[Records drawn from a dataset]
* * *
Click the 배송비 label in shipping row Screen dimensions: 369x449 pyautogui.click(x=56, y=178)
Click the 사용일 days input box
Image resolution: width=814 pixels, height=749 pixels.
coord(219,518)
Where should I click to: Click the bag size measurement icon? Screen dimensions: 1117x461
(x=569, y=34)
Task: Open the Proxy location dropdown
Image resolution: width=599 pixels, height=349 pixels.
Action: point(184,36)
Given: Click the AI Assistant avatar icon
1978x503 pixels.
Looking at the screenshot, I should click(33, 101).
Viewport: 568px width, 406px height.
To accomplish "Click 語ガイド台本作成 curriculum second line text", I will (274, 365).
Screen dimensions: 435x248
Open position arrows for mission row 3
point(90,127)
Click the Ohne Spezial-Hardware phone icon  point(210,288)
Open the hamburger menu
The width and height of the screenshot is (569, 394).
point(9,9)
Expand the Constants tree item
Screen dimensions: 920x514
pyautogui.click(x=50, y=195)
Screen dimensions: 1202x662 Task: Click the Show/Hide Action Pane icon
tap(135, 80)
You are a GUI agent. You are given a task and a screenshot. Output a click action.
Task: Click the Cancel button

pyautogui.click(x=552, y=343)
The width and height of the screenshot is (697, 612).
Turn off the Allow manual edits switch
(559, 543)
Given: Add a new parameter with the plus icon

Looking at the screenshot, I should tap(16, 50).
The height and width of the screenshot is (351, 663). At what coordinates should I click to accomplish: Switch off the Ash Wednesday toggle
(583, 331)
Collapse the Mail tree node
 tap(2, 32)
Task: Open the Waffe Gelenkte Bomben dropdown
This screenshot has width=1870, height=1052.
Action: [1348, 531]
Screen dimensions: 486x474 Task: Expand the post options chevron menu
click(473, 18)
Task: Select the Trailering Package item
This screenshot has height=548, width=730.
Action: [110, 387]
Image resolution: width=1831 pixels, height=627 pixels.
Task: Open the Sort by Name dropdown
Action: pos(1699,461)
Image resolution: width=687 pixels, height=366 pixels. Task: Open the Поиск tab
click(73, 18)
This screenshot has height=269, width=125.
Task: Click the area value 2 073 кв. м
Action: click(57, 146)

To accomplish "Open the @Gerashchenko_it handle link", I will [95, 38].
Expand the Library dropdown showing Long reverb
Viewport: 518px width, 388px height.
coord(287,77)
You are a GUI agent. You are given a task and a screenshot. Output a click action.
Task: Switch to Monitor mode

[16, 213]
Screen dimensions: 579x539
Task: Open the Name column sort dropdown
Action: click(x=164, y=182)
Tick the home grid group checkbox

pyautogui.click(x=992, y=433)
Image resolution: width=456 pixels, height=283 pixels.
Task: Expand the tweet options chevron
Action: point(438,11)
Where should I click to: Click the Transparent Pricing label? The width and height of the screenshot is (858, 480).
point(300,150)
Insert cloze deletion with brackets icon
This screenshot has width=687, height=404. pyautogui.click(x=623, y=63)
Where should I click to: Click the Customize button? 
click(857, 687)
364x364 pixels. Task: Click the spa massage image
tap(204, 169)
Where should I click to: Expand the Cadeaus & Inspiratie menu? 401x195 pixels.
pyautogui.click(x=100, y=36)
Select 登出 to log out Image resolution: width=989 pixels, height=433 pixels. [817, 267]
* * *
__YOUR OBJECTIVE__:
The entries above hold a line with "Turn off the Allow manual edits switch" and a later line with "Task: Open the Waffe Gelenkte Bomben dropdown". Write out exactly those lines and all lines between, nothing more.

__RESPONSE FOR THIS EXERCISE__:
Turn off the Allow manual edits switch
(559, 543)
Given: Add a new parameter with the plus icon

Looking at the screenshot, I should tap(16, 50).
The height and width of the screenshot is (351, 663). At what coordinates should I click to accomplish: Switch off the Ash Wednesday toggle
(583, 331)
Collapse the Mail tree node
 tap(2, 32)
Task: Open the Waffe Gelenkte Bomben dropdown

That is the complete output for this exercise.